Che il mondo moderno si esprima in organismi internazionali, quasi universali e organici, è un fatto di civiltà che fa onore al nostro tempo e che lascia sperare delle sorti sempre migliori dell'umanità.
Ma noi non possiamo ignorare come esista un organismo analogo, ma originale, anteriore nel tempo, superiore negli scopi, e spiritualmente incomparabile, il quale si occupa, esso pure, di riunire il genere umano, di infondergli un senso di fratellanza, fondata sopra una identità di principii, di interessi e di sentimenti, che trasformi la molteplicità dei suoi componenti in una comunione di persone, che conservando, anzi sviluppando ciascuna la propria personalità, sentano e godano d'essere un'unica società, un corpo solo.

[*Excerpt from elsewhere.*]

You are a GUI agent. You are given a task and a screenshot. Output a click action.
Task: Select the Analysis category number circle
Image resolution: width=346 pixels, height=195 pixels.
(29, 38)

Questo organismo, tutti sappiamo, si chiama Chiesa, che vuol dire assemblea, e si qualifica come universale, cioè aperto a tutti gli uomini, sia considerati individualmente, sia collettivamente, cioè Chiesa cattolica.
In questa singolare associazione di esseri umani un aspetto, anzi un fatto essenziale e profondo, è manifesto, ed è l'unità.
Ripetiamo con riverenza e con gaudio questa nota, o per meglio dire, questa proprietà, perché essa ci indica il segreto di questo fenomeno umano, ci avverte ch'esso nasconde ed insieme manifesta un mistero, una presenza trascendente, un'imponderabile ma pure certissima attività divina: l'unità nella Chiesa è effetto dello Spirito Santo, anima del corpo mistico di Cristo.
Rileggete, Fratelli carissimi, la narrazione della Pentecoste, nel secondo capo degli Atti degli Apostoli, dove la novità del fatto prodigioso è attestata dall'esplosione, si può dire, della parola ispirata, risonante nella molteplice diversità delle lingue proprie dei fortunati presenti a quella prima « epifania della Chiesa » ( Cfr. J. Hamer, L'Eglise est une communion, p. 221 ).
Rileggete ciò che scrive S. Paolo, che raccomanda agli Efesini « di conservare l'unità dello Spirito, per mezzo del vincolo della pace ».
Egli aggiunge: « Un solo corpo, un solo Spirito, come una sola è la speranza alla quale siete stati chiamati, quella della vostra vocazione: un solo Signore, una sola fede, un solo battesimo.
Un solo Dio Padre di tutti …
A ciascuno di noi tuttavia è stata data la grazia secondo la misura del dono di Cristo … » ( Ef 4,3-7 ).
Parole queste che risolvono nella perfetta unità della dottrina il grande e sofferto sforzo ecumenico, e autorizza un certo pluralismo estrinseco delle forme di espressione della medesima fede, fiorente da un identico ceppo, e convergente verso un'identica unità di amore e di vita.
Noi vorremmo che voi tutti aveste a cogliere, come una visione di bellezza spirituale, come un concento di armonia beatificante, come un impegno di fedeltà corroborante il vostro incontro romano col Sinodo dei Vescovi, che proprio in questi giorni si conclude presso la Tomba dell'Apostolo Pietro, e che vi fa sentire voi pure partecipi della fede, della speranza e della carità, che lo Spirito infonde alla sua Chiesa benedetta. Con la nostra Benedizione Apostolica.